===== The data =====

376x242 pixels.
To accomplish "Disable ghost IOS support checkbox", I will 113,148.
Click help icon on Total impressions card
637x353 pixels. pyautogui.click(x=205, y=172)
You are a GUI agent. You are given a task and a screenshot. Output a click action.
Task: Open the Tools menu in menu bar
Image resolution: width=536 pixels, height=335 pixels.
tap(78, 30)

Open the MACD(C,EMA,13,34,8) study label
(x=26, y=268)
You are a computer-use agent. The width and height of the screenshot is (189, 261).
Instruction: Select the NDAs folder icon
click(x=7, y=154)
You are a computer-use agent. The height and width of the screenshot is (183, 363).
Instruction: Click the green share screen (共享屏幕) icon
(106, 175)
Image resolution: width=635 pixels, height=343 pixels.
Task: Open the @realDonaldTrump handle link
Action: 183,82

=====
===== The data =====

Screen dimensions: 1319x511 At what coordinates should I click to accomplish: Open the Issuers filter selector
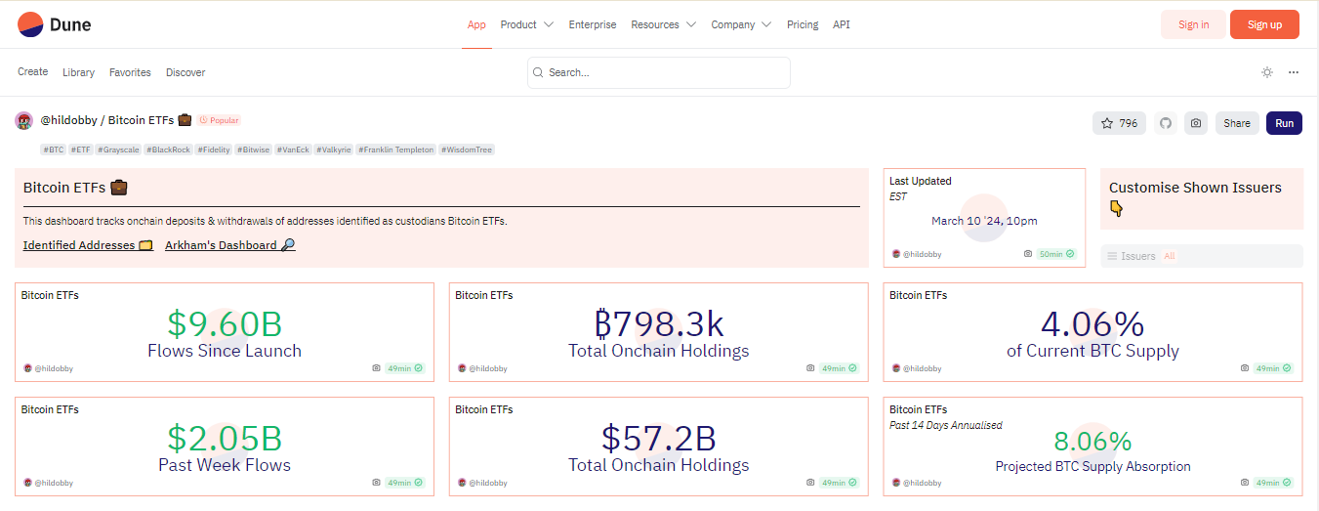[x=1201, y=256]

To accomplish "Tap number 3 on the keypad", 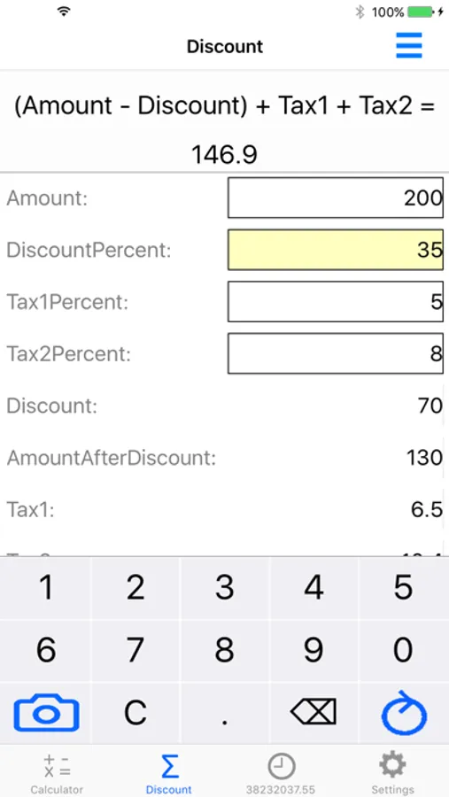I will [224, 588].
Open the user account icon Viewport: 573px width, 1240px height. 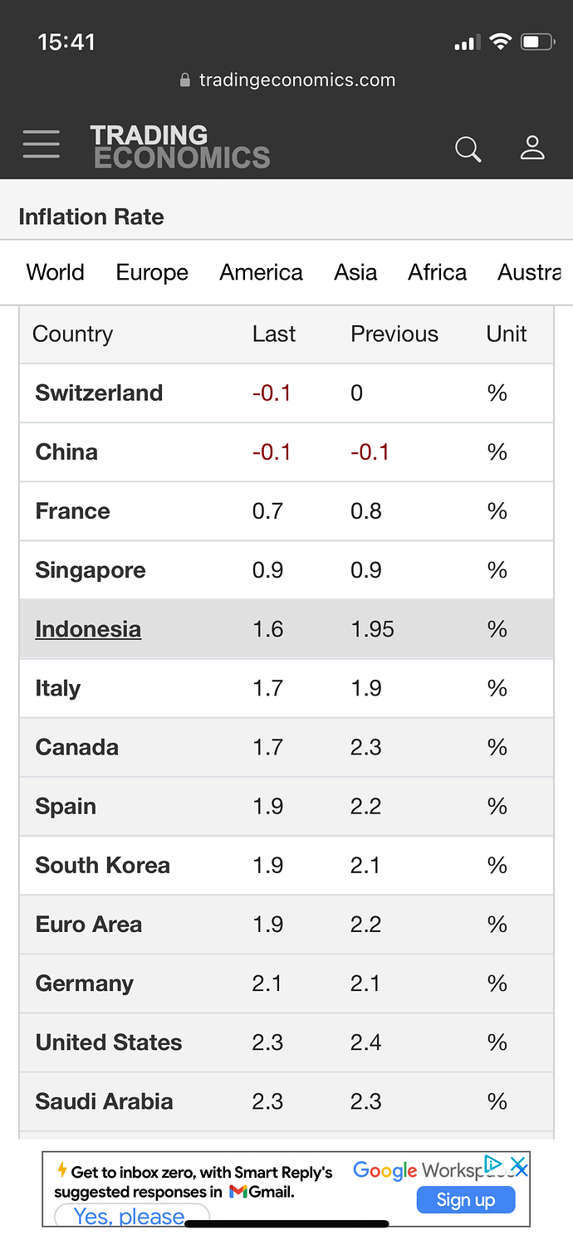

=====

Assignment:
With "agent" as the search string, filter the records and return each line that has it.

Expected answer:
You are a GUI agent. You are given a task and a screenshot. Output a click action.
You are a computer-use agent. The width and height of the screenshot is (189, 261).
You are a computer-use agent. The height and width of the screenshot is (183, 363).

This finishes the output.